> _Try it_:
From the entries that follow, copy every line with the word "section".

> _Items listed in a dataset_:
>>>>
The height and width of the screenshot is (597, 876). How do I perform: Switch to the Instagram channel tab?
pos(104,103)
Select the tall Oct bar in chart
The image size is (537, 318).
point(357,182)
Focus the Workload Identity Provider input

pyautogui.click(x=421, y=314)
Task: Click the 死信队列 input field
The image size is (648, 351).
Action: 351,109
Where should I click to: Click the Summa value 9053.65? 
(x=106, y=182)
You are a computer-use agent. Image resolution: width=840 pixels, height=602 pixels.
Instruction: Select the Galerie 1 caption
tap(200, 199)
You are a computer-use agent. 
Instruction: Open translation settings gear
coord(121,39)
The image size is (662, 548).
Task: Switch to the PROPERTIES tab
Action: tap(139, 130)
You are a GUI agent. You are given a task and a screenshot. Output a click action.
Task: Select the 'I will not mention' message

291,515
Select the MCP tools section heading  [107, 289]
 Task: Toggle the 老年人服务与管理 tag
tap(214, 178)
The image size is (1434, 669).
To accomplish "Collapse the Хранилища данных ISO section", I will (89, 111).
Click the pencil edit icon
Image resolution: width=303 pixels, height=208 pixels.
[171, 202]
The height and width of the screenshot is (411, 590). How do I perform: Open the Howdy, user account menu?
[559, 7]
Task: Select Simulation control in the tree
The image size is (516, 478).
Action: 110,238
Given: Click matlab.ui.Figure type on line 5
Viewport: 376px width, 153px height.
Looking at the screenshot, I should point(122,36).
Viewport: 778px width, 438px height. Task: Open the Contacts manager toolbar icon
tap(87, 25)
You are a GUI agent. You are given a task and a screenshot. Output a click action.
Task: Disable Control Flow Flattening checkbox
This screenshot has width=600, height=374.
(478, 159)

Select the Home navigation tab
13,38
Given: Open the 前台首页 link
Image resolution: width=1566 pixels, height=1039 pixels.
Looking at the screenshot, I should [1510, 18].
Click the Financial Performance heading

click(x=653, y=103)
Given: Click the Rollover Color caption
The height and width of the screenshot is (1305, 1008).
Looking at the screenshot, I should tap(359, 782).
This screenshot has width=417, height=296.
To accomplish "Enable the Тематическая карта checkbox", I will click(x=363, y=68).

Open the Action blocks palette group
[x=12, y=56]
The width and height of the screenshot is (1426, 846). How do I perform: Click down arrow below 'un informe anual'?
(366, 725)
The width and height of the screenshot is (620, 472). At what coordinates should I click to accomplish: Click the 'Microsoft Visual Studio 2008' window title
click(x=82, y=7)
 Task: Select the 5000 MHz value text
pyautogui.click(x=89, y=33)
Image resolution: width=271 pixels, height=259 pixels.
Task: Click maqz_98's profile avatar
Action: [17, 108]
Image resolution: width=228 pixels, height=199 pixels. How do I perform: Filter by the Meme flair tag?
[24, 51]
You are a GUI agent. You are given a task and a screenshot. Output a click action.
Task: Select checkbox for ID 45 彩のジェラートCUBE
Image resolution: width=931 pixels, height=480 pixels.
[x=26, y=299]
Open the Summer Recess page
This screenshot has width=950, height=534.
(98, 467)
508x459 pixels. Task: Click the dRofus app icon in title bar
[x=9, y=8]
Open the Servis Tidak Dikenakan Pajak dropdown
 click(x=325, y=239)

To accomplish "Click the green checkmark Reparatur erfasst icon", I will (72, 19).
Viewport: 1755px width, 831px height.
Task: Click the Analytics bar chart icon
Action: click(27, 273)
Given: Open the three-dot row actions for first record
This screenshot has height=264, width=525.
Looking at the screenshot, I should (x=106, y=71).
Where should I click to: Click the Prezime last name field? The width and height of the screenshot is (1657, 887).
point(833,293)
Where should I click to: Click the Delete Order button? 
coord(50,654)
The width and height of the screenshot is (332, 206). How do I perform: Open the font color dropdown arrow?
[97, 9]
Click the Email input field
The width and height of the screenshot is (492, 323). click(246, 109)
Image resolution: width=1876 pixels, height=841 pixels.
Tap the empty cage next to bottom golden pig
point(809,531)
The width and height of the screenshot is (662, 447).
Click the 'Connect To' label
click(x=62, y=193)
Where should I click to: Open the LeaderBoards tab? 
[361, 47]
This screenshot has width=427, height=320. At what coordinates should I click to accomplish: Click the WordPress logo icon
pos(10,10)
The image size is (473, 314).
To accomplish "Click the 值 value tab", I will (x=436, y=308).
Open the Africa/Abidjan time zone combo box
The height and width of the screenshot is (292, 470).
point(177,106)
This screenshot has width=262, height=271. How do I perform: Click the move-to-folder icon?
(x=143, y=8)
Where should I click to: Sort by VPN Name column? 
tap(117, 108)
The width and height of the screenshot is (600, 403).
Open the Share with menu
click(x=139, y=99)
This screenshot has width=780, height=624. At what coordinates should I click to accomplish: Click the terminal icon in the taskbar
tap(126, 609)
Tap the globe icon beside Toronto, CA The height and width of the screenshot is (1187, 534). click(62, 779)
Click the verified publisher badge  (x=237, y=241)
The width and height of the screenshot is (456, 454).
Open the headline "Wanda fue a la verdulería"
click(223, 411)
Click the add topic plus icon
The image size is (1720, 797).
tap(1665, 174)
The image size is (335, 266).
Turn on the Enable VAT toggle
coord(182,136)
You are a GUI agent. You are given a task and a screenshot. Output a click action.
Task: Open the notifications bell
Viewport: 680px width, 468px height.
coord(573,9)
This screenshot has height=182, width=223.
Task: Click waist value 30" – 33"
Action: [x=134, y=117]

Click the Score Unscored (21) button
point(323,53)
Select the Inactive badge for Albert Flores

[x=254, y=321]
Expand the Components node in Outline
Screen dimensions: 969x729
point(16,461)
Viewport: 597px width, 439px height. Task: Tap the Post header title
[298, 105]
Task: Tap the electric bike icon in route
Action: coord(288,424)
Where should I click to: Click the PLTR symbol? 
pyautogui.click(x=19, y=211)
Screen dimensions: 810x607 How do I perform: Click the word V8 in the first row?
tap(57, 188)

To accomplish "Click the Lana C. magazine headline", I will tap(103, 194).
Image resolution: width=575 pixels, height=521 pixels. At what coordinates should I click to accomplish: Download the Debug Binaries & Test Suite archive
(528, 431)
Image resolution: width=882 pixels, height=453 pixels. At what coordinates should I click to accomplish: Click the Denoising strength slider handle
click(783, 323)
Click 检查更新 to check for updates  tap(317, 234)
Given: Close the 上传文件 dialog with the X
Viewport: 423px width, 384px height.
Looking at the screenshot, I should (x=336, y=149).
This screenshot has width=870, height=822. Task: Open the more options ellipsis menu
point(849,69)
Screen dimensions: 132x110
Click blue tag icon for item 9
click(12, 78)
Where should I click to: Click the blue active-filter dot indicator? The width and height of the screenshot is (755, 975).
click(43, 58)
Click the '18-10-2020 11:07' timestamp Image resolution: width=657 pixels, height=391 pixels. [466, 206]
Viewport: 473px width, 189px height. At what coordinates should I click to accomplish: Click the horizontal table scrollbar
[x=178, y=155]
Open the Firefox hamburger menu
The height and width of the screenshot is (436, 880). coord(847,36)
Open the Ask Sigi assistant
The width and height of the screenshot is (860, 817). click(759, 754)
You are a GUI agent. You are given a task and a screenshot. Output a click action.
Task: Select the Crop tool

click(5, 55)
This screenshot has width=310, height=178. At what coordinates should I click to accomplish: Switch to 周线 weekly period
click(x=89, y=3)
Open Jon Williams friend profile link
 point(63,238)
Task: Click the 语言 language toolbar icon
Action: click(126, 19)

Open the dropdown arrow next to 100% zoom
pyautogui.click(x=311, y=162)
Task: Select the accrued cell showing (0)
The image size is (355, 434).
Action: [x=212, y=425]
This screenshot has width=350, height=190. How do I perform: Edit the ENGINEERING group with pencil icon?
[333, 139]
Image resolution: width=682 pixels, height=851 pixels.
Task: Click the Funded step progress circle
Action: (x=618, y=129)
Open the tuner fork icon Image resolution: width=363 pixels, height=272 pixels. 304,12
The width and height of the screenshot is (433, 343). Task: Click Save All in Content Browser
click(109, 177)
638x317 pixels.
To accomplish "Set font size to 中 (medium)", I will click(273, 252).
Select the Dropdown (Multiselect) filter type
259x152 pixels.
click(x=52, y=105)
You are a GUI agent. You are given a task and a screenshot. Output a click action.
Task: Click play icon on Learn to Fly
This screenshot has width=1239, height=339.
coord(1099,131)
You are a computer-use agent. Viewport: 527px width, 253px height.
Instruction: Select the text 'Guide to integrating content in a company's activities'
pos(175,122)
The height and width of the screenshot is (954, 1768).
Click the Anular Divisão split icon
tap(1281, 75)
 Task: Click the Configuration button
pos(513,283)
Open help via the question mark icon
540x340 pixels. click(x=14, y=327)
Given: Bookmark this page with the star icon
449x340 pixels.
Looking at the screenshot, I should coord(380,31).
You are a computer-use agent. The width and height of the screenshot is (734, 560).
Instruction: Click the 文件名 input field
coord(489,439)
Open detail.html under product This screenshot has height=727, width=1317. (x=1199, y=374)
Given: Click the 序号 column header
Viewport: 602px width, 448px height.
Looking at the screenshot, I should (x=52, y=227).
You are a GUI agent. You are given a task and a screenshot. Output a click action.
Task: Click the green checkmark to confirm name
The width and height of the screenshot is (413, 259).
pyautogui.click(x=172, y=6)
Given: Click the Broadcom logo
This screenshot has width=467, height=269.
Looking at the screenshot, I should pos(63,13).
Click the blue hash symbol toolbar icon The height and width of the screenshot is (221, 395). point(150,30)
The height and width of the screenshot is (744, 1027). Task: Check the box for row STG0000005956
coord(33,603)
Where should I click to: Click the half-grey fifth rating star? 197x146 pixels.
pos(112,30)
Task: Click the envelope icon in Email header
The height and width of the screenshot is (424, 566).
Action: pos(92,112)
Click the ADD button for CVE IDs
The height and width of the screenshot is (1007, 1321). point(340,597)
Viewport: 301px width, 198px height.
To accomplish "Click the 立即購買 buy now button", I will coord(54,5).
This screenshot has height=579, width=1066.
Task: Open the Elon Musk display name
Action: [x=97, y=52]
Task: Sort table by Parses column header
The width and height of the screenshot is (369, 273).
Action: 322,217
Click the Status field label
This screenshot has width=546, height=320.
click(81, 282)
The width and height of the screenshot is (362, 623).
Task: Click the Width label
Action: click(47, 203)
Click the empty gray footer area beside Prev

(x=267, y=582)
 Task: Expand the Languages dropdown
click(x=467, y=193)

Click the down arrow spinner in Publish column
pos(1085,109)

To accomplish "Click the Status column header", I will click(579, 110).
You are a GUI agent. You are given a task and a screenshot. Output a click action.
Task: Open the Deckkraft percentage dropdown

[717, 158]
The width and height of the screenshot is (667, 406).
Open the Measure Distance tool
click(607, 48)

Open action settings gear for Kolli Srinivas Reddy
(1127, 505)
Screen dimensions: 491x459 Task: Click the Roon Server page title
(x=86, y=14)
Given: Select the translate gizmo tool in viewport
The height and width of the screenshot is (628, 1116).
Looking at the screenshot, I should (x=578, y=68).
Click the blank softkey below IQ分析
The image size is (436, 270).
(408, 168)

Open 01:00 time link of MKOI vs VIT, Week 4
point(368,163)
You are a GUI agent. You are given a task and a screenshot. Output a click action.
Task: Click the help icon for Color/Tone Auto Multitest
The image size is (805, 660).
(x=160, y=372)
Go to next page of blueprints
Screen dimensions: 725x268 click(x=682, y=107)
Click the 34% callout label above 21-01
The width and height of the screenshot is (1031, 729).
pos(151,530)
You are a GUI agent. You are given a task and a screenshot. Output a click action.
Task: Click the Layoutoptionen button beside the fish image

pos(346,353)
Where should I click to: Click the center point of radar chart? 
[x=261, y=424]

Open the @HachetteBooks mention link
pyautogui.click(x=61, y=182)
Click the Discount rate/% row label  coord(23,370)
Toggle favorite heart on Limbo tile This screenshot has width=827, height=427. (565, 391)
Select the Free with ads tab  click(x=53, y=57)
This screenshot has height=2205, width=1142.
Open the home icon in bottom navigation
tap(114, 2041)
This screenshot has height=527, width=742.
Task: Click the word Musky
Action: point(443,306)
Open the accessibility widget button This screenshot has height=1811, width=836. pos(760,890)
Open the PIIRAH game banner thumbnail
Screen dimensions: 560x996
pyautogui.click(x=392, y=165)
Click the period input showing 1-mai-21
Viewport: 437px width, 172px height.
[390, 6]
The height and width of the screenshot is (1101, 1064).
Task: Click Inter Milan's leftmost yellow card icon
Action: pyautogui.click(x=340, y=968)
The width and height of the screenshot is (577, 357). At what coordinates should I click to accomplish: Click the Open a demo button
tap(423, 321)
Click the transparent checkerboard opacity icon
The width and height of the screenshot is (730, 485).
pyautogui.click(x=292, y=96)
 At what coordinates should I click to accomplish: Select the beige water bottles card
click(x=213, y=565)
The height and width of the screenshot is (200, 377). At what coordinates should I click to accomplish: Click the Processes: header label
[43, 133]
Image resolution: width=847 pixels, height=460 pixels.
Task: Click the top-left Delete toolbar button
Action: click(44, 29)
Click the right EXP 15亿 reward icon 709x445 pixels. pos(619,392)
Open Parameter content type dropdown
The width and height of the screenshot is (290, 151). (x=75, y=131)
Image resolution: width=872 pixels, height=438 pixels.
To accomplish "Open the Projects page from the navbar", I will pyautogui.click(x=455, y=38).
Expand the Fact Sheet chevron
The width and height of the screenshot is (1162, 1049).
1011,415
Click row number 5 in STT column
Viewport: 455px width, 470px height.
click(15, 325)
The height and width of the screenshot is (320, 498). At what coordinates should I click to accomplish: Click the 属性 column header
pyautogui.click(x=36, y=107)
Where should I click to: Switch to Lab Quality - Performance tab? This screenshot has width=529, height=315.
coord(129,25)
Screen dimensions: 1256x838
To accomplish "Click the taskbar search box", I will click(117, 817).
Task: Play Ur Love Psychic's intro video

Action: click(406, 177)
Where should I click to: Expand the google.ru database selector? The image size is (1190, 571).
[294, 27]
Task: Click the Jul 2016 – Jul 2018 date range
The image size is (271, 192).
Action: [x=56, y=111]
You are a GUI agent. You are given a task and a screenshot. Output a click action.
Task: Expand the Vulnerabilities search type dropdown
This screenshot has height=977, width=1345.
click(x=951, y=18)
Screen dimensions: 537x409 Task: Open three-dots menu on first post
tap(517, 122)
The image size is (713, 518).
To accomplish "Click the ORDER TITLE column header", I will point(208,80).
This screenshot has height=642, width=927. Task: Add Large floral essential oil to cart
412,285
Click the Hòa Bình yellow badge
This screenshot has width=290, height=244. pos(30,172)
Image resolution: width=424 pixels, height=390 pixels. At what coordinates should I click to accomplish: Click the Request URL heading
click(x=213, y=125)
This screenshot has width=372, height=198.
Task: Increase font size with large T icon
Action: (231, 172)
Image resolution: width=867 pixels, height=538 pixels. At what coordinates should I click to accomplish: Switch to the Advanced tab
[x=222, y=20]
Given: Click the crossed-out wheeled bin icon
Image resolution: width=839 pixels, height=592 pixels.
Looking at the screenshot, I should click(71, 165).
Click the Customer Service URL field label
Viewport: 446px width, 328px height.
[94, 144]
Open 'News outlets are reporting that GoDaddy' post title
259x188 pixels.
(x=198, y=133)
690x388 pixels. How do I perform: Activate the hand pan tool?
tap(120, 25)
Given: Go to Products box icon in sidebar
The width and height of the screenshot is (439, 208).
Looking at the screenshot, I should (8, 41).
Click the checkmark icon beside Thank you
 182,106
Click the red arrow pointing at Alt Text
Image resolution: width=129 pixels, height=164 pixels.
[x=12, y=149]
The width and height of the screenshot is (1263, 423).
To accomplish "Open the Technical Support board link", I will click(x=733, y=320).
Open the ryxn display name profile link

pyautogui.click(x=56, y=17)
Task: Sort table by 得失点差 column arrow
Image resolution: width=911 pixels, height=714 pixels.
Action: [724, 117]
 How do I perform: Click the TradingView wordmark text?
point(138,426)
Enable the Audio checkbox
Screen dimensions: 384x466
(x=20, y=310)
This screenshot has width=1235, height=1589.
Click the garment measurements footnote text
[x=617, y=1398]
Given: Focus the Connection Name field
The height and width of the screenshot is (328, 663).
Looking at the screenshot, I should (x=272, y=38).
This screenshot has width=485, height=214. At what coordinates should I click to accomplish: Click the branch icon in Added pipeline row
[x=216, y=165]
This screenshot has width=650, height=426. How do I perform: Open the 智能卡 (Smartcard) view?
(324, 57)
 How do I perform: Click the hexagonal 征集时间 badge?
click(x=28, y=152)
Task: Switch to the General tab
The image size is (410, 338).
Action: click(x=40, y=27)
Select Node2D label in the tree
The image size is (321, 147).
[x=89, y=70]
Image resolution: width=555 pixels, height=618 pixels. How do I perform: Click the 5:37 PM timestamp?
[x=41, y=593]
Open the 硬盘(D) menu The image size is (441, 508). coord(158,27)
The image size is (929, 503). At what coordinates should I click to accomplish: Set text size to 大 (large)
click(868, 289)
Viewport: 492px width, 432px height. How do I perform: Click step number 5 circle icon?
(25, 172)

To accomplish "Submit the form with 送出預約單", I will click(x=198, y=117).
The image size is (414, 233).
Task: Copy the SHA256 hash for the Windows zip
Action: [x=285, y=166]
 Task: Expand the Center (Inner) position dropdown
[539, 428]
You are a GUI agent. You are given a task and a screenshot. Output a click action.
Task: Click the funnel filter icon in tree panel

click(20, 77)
<<<<
> _Exercise solution_:
Select the MCP tools section heading  [107, 289]
To accomplish "Collapse the Хранилища данных ISO section", I will (89, 111).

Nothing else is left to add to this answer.